» Work instruction: The line containing "You are a computer-use" marks the end: copy exactly every line from the start of the records below up to and including it, leaving out pictures.

--

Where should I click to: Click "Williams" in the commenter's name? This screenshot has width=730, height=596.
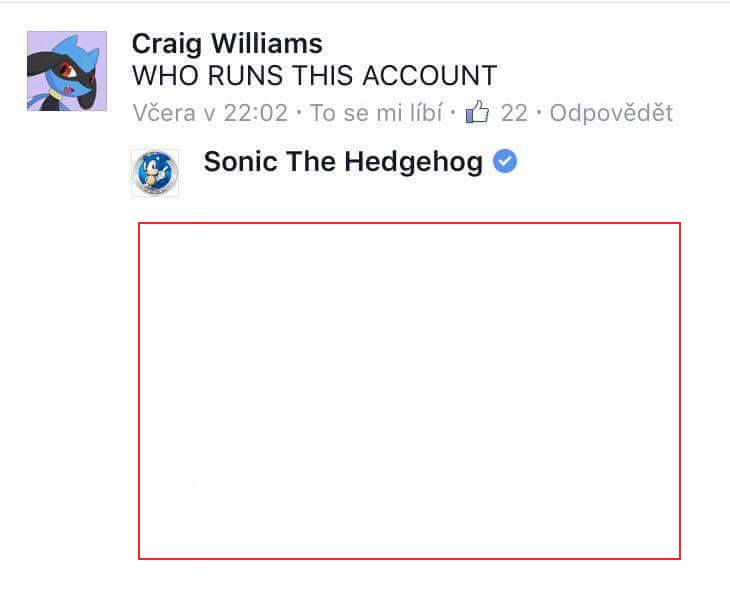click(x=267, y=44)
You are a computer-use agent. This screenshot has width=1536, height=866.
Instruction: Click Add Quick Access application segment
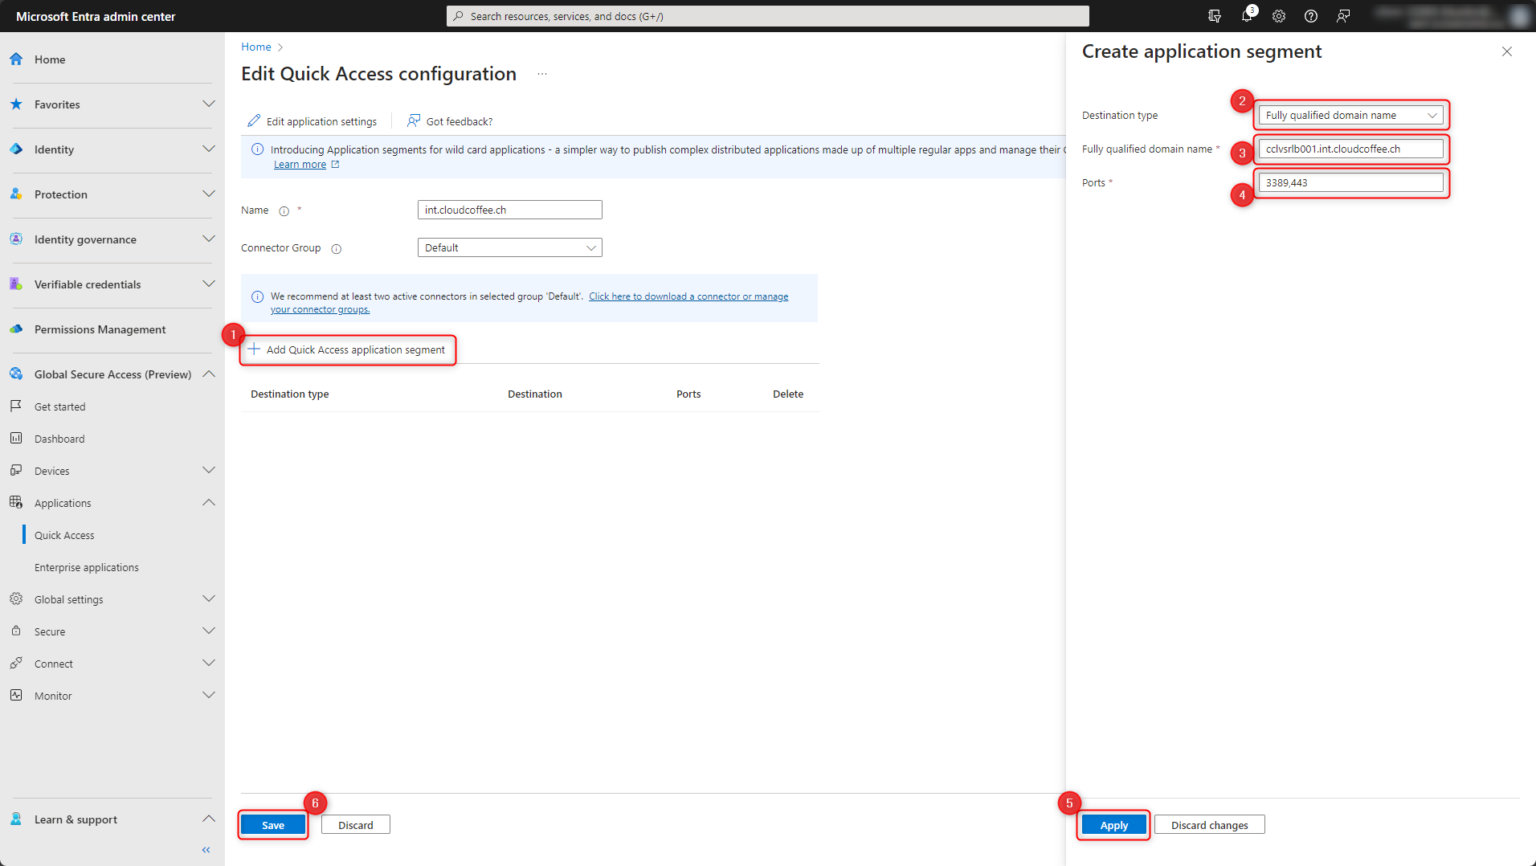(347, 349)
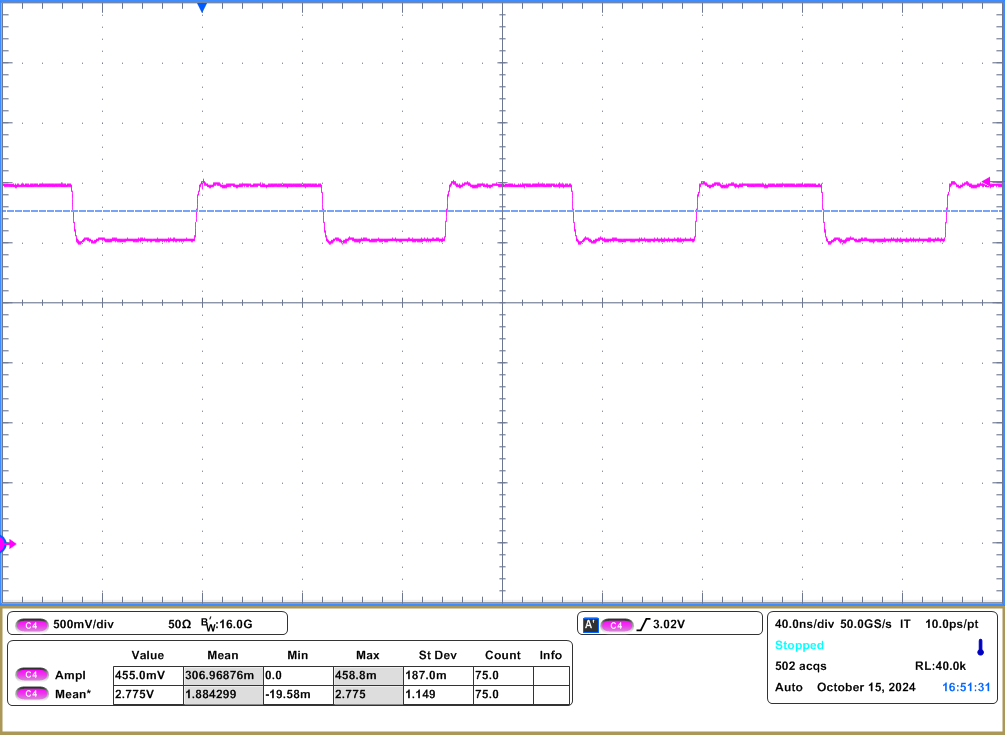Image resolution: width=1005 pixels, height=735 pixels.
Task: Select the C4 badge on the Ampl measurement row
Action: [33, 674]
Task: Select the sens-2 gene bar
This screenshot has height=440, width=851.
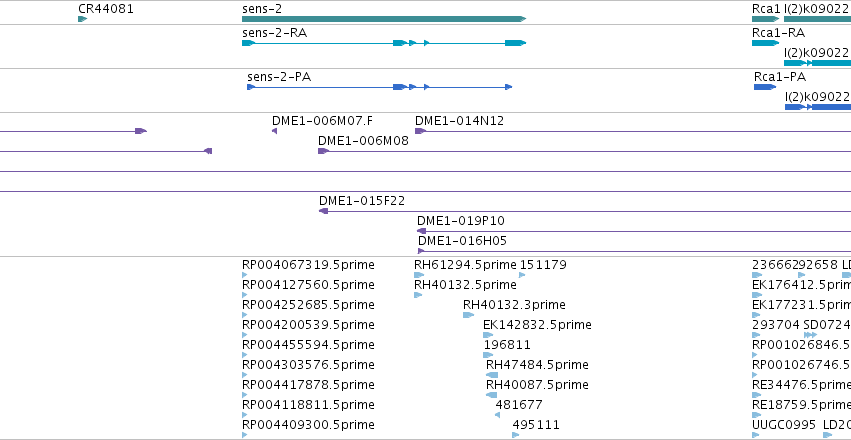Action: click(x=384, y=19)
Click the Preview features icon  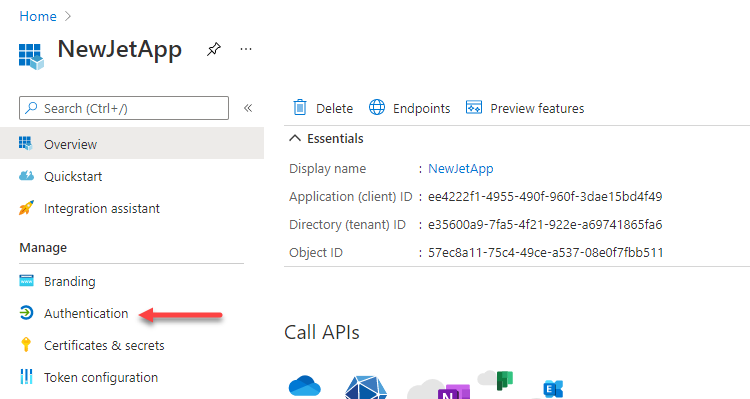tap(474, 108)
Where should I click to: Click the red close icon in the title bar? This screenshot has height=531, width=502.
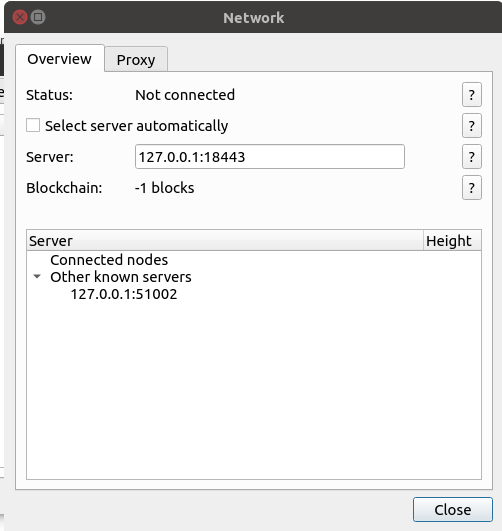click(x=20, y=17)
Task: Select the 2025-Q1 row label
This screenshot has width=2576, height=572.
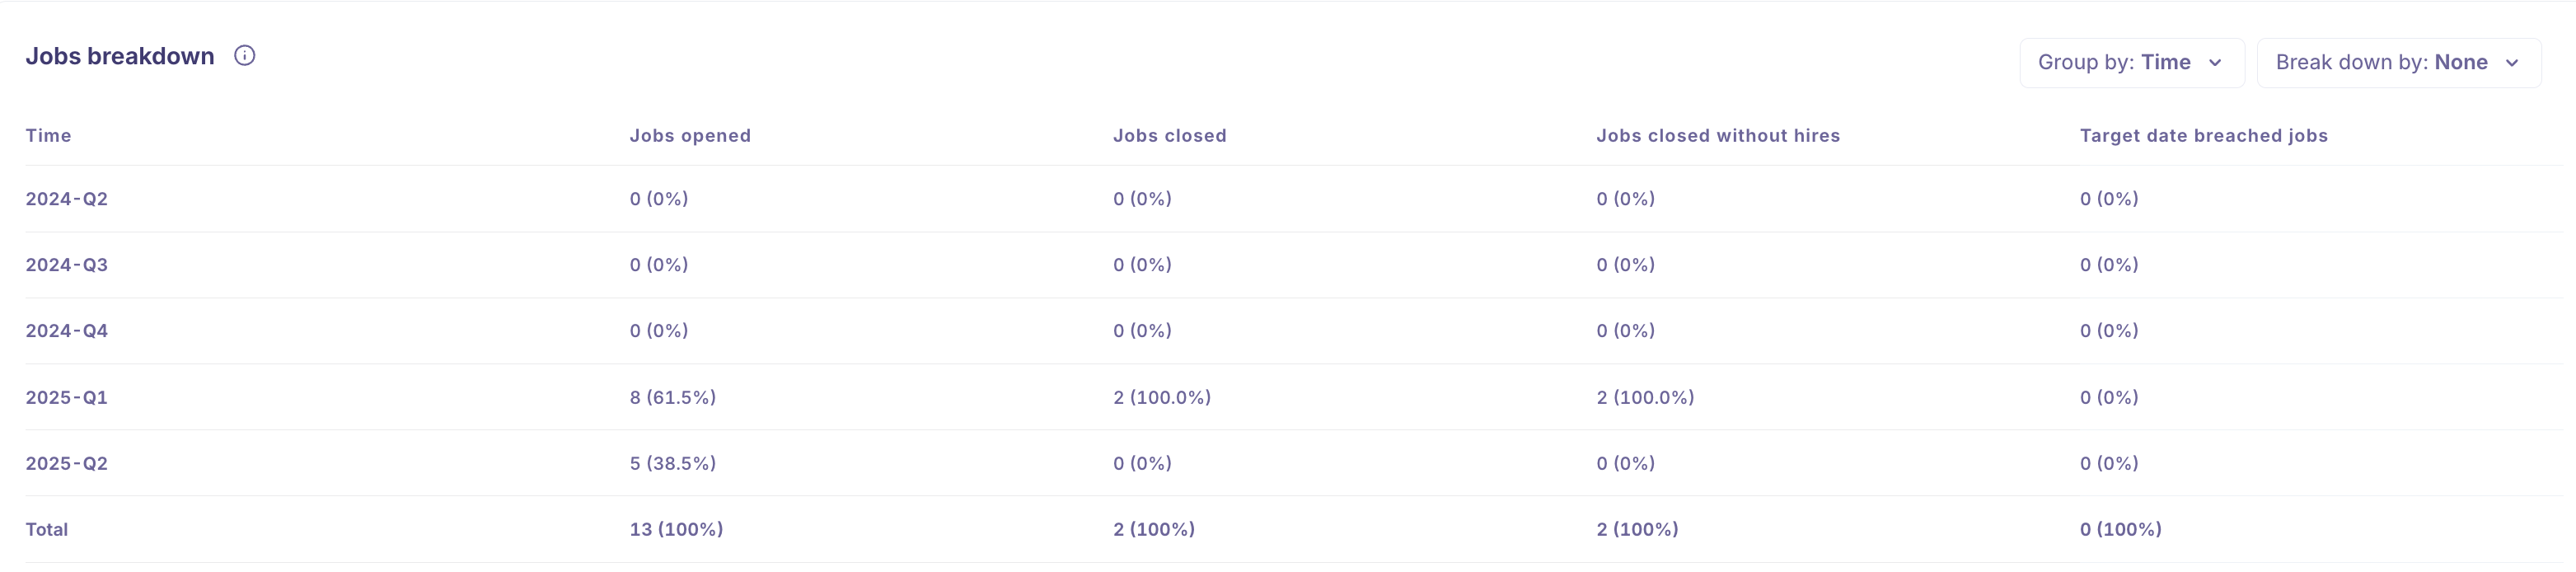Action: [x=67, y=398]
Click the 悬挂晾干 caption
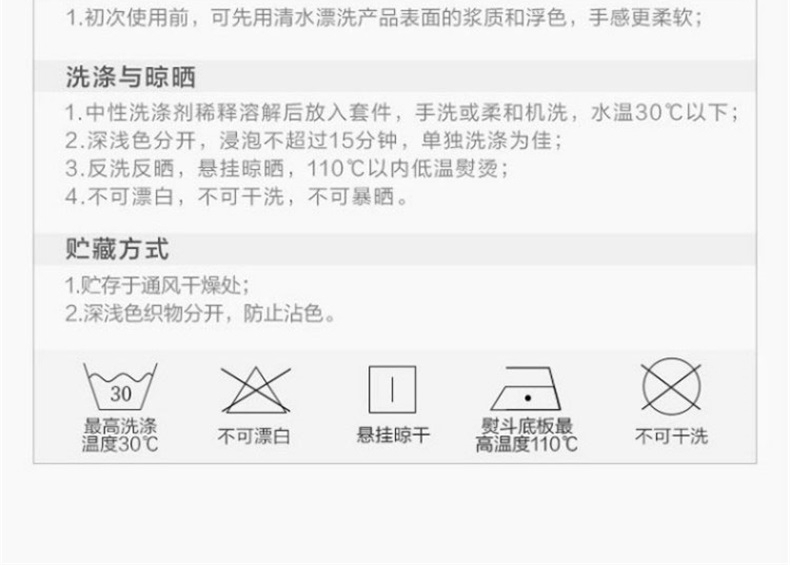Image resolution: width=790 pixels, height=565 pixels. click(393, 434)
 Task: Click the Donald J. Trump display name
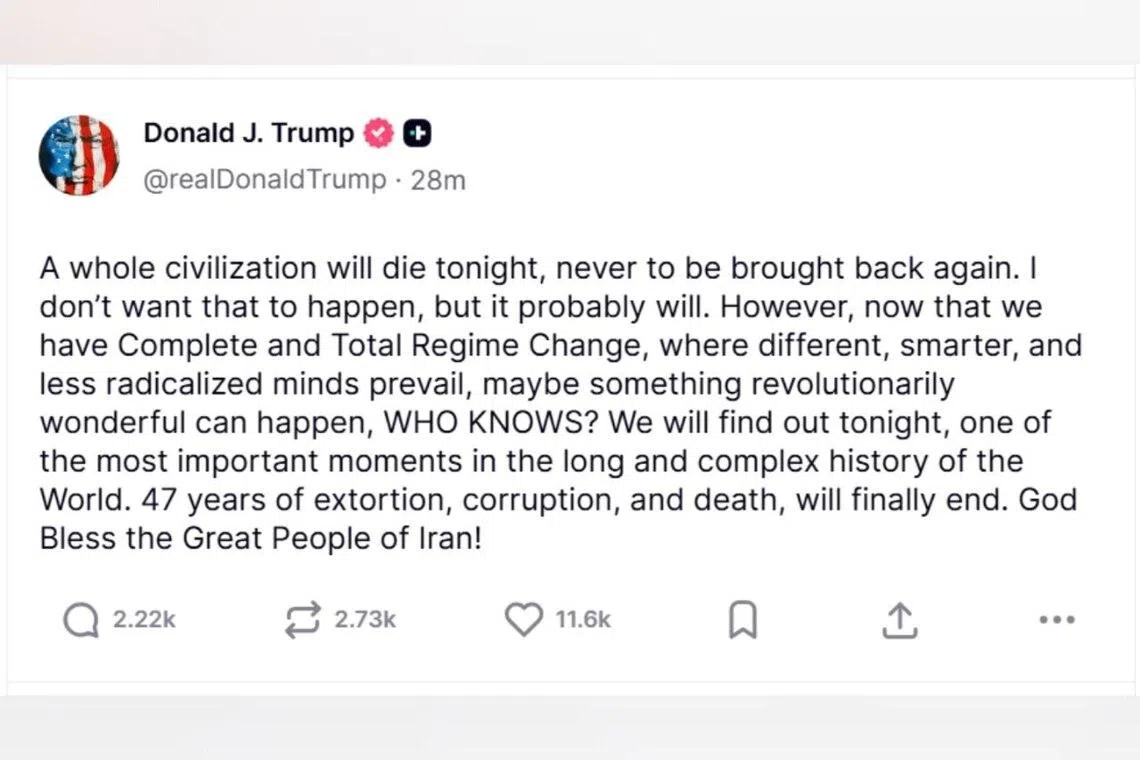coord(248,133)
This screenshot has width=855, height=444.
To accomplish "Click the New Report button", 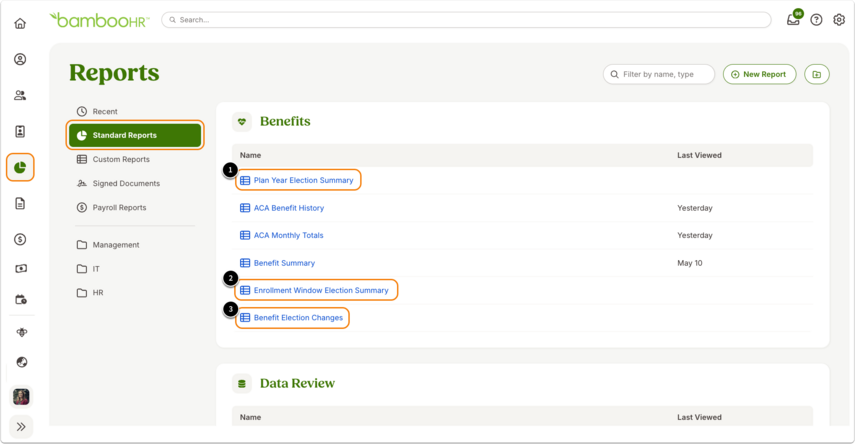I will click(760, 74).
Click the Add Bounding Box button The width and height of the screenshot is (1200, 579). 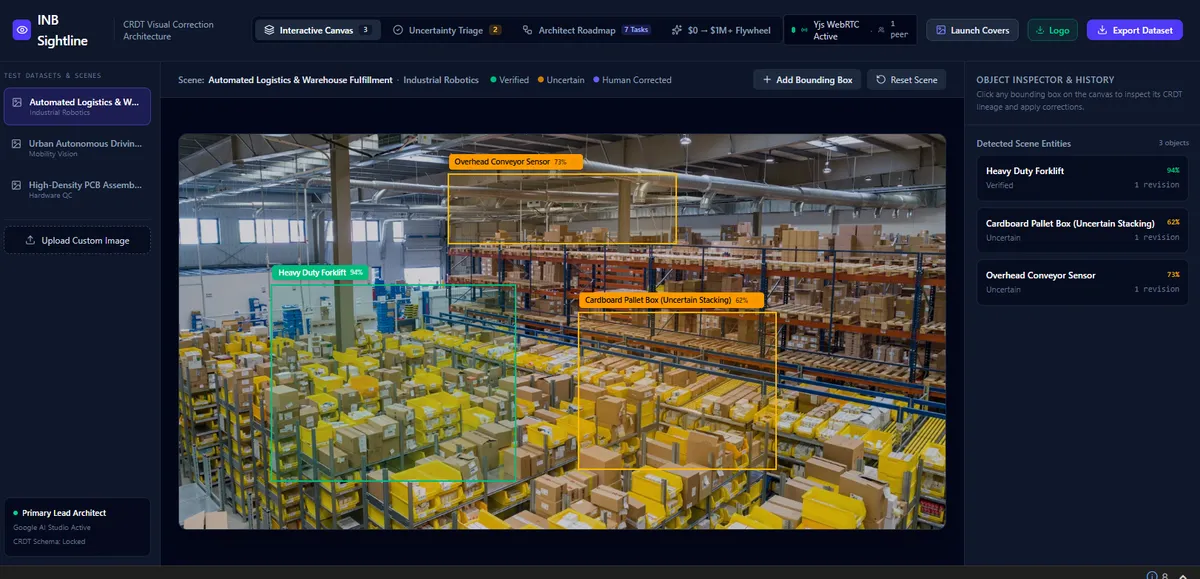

--

» Answer area:
Where should I click to: Click "Williams" in the commenter's name? This screenshot has width=730, height=596.
click(x=267, y=44)
You are a computer-use agent. This screenshot has width=1536, height=866.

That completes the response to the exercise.